**Records for the task**

++++++

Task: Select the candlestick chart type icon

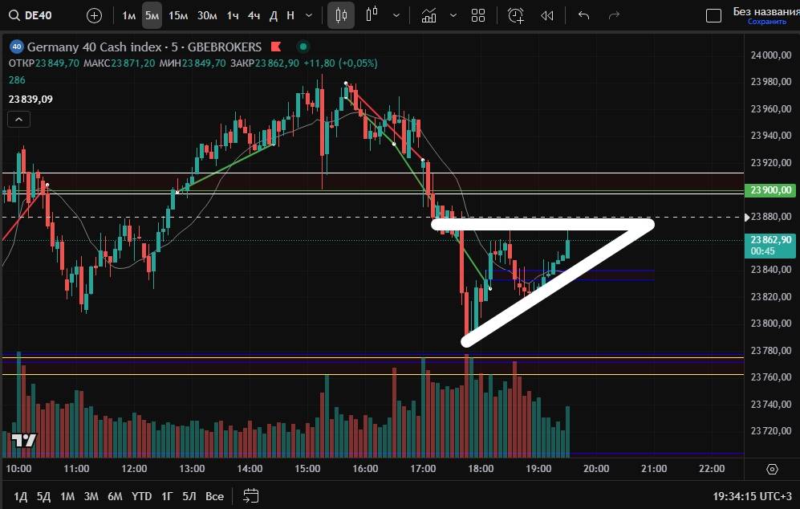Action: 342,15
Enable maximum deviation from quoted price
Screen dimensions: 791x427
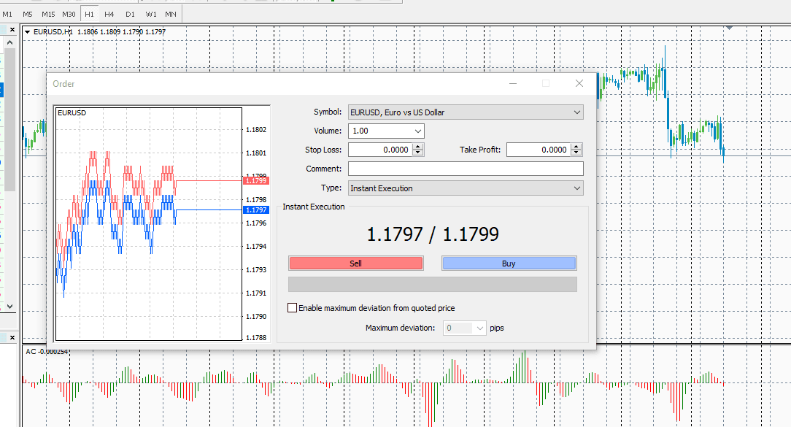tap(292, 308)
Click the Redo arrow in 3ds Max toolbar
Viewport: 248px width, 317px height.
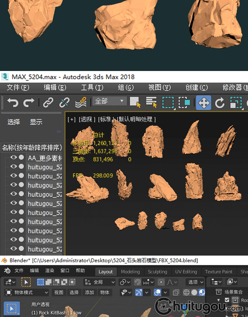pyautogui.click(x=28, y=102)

++++++

**Your objective**
Write the entries out in full and exactly, omitting every picture.

**The answer**
Task: Select the candlestick chart type icon

Action: 342,15
Enable maximum deviation from quoted price
Screen dimensions: 791x427
tap(292, 308)
Click the Redo arrow in 3ds Max toolbar
Viewport: 248px width, 317px height.
pyautogui.click(x=28, y=102)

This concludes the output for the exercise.